Collected data:
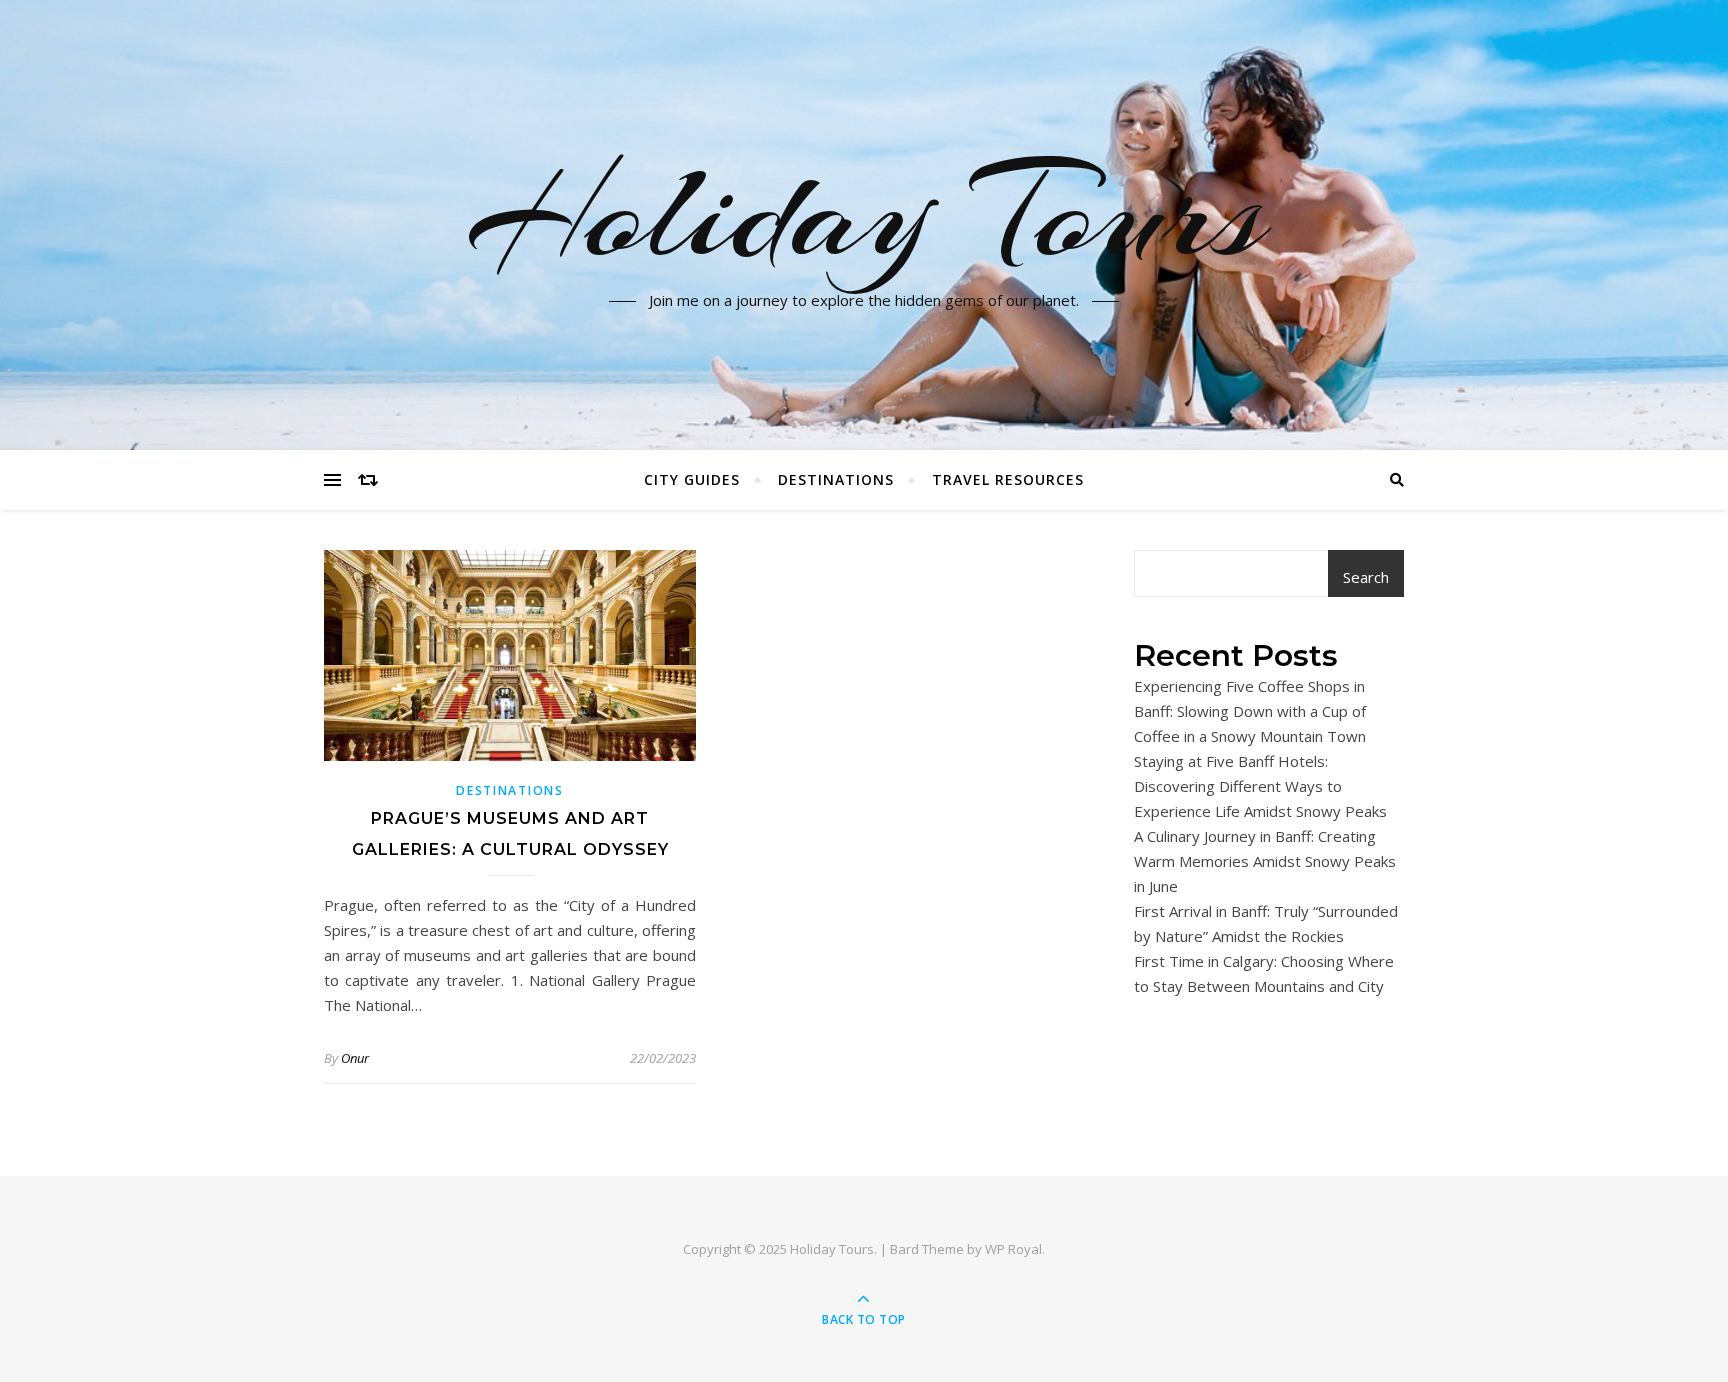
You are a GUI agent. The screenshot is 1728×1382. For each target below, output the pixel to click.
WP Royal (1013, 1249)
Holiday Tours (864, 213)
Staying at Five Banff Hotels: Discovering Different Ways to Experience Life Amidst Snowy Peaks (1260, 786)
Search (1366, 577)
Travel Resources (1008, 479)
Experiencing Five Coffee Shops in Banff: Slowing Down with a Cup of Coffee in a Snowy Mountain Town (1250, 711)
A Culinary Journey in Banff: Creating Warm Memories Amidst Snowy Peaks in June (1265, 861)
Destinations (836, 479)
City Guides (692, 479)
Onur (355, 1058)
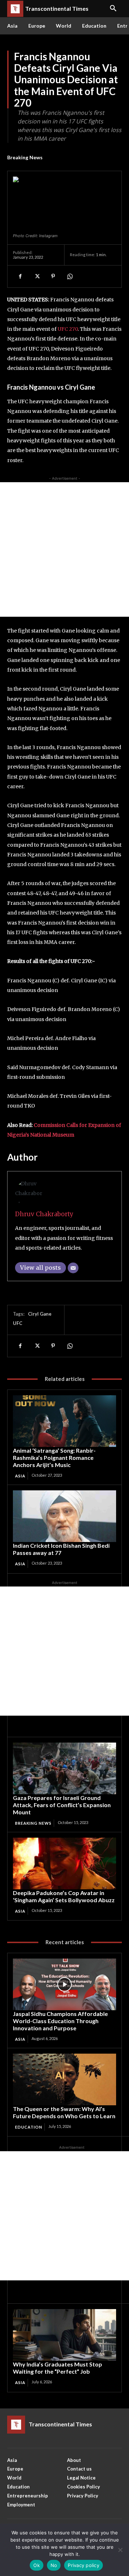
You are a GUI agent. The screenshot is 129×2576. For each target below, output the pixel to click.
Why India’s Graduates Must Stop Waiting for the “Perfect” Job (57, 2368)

...

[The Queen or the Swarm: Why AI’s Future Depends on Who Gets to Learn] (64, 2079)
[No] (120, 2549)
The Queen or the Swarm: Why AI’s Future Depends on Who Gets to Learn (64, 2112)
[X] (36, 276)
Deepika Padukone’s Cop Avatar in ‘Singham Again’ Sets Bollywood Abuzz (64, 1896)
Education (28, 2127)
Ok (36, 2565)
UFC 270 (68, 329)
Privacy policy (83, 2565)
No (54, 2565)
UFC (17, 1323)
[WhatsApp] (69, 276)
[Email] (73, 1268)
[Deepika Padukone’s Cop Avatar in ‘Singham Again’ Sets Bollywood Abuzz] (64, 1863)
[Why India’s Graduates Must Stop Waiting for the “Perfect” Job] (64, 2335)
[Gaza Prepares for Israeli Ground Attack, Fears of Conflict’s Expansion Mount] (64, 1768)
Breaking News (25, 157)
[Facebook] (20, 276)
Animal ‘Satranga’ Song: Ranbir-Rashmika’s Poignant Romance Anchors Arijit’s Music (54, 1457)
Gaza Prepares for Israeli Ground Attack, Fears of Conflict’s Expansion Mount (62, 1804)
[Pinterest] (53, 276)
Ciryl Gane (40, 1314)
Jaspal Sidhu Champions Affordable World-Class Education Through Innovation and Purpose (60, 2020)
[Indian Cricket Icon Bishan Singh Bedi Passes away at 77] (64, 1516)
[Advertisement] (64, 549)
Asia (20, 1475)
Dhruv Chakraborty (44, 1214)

Work instruction: Return every line of the records in which the word "Expansion" is found.

Answer:
[Gaza Prepares for Israeli Ground Attack, Fears of Conflict’s Expansion Mount] (64, 1768)
Gaza Prepares for Israeli Ground Attack, Fears of Conflict’s Expansion Mount (62, 1804)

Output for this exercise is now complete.